Geography is obviously a renowned department for being so politically active and for putting climate justice at the centre of a lot of research. So I’d say to people there that to continue that work would be amazing. If you’re doing research on climate justice, find out what other people are doing as well, because there are a lot of interconnected struggles and topics of interest. I’ve met a lot of people in different departments, like legal departments, and political scientists who are doing quite interesting research on fossil fuels as well. So reach out to other departments, and then try and build support to put climate justice at the centre of research.

Holly: Would you say you’re encouraged from what you’ve seen at COP? Do you have any concerns going forward or near the end of the conference?

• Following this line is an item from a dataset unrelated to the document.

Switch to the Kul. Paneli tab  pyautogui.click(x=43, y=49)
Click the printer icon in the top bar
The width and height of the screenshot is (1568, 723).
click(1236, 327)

Max: So there’s a body called the United Nations Environment Programme and they produce the Production Gap Report, which shows the discrepancy between the government’s planned emissions and what the temperature will be as a result of that — and whether they’ll make it below 1.5 degrees. I think the last projection I read was between 2.4 and 2.7 degrees. NGOs and Indigenous communities and people from the Global South have been saying that essentially anything above two degrees is a death sentence for a lot of people. 

There’s a lot of anger over the rhetoric of what goes on. Greta famously called it the “blah, blah, blah.” And there’s been a lot of talk like that. But when you’re sitting, listening to the science of researchers, and then watching what the politicians are saying in response, it’s quite disheartening. 

At the same time, a lot of those struggles that are going on outside of COP and inside of COP have been quite inspirational as well. So hopefully we can continue the pressure on governments to accelerate their decarbonizing efforts.